“Thirty years have flown by, at least by my recollections"

On 1 September 2020, Churches Together in England (CTE) celebrates the 30th anniversary of its formation. Here Cardinal Vincent Nichols, President of CTE, reflects on the last 30 years.

On 1 September 2020, Churches Together in England (CTE) celebrates the 30th anniversary of its formation. Here Cardinal Vincent Nichols, President of CTE, reflects on the last 30 years…
How well I remember being part of the Catholic delegation at the Swanwick Conference in September 1987. I thank Dr Goodliff for his account of aspects of that meeting. I recall that on the evening before Cardinal Hume spoke, in a definitive way, he gathered all the Catholic delegates together and pondered with us on what he was going to say.
Before that Swanwick meeting, there had been three national meetings, in England, Scotland and Wales, which showed how different the situations were in each of the three nations. I think that helped to clarify the intention that our ecumenical journey needed expression, ‘instruments’, at a national level as well as at a British and Irish level.

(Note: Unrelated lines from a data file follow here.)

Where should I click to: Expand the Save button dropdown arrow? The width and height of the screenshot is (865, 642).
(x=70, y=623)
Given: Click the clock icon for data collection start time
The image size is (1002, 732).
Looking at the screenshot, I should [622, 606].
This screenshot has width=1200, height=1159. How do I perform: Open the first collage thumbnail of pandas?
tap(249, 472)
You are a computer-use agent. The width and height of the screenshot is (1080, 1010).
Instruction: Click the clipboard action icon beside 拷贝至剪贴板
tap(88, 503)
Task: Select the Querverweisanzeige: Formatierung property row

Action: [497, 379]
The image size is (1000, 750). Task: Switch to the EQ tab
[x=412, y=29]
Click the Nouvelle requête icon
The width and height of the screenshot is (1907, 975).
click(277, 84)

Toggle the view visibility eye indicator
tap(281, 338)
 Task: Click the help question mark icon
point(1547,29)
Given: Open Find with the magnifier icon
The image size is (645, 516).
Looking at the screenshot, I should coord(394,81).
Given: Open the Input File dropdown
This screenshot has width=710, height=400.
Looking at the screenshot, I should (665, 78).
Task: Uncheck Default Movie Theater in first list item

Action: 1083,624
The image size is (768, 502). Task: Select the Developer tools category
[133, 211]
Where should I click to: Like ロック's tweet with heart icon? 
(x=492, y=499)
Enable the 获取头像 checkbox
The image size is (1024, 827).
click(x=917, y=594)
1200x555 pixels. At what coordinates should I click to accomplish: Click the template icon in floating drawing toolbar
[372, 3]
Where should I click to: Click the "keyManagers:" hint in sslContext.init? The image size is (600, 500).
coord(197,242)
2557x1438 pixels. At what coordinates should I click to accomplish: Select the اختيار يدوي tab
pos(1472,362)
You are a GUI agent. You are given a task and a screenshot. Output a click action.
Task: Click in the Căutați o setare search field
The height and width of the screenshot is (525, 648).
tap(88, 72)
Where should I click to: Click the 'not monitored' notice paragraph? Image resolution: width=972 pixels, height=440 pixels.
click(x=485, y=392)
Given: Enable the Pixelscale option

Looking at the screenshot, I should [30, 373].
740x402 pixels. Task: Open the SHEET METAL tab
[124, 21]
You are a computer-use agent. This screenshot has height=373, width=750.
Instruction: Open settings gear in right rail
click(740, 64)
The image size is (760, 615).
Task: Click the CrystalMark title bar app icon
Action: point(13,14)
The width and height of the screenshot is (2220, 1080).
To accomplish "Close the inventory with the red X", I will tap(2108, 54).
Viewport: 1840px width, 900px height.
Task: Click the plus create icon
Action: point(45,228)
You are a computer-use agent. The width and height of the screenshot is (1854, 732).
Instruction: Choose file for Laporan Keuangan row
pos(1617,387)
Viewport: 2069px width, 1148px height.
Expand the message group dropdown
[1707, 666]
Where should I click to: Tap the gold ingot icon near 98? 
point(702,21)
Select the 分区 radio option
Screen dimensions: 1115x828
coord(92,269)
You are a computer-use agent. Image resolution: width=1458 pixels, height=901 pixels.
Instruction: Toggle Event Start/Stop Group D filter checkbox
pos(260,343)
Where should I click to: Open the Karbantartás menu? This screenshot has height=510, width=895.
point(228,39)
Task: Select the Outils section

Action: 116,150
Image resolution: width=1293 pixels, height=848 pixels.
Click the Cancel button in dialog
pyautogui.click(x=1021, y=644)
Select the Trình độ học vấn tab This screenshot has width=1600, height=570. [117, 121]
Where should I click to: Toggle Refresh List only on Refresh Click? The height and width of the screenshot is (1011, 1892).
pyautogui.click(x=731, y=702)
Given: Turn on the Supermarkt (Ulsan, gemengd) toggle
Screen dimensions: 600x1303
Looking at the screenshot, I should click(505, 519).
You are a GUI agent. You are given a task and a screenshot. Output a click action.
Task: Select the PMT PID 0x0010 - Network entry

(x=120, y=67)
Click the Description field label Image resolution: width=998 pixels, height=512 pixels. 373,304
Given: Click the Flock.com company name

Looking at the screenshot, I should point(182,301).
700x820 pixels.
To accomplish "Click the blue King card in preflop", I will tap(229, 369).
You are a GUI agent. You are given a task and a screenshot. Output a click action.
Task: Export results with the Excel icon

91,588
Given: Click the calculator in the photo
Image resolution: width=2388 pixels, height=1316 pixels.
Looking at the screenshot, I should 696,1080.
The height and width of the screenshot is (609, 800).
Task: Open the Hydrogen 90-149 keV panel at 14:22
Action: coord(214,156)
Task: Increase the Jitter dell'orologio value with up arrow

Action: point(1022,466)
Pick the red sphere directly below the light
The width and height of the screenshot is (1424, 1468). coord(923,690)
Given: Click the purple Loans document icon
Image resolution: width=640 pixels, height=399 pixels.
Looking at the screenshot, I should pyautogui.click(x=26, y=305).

The journey was one of departing from the steadfast work of the British Council of Churches, to a pattern of work which emphasised not so much the collective voice as a dedication to enable the churches themselves to work together, respecting difference as well as seeking commonality.
As Paul says in his reflection, one of the great features of the last thirty years is the rapid expansion of Christian communities and traditions within our country, now reflected in the membership of CTE. I rejoice in this broadening of cooperation. Nowhere has it been more evident in the splendid leadership given to us all in CTE by the Black-led churches in the aftermath of the death of George Floyd. That is such an important moment and one in which the ‘historic’ churches in this country owe much to our fellow Christians.
The challenges facing our country at this critical time have, I believe, deepened the practical ecumenical cooperation which exists is so many places. Responses to need, to isolation, to hunger quickly bring together neighbouring churches in common effort. There is nothing remarkable about this anymore. It is simply a fact of life and a strong witness to the fruitfulness of faith in Jesus Christ.
In 1987 one of the principal points made by Cardinal Hume was that we would never ‘negotiate’ our way to deeper and fully Christian unity. He was convinced that such unity would come only as a gift and it would come when we were on our knees in prayer. This emphasis on the utter centrality of Jesus as our living Lord and Master is as relevant today as it was thirty years ago. In fact it is more relevant in an age which is more reluctant to step beyond the immediate and the pragmatic. But Jesus is the one thing we have to offer to our country and we do that best together.
I thank God for the life of faith in Jesus, the Eternal Word made flesh, and for the richness of witness given to his Name. I pray that we will continue to live this faith together and be courageous in exploring the secure truths which flow from that faith and which alone give life its firm and true foundations.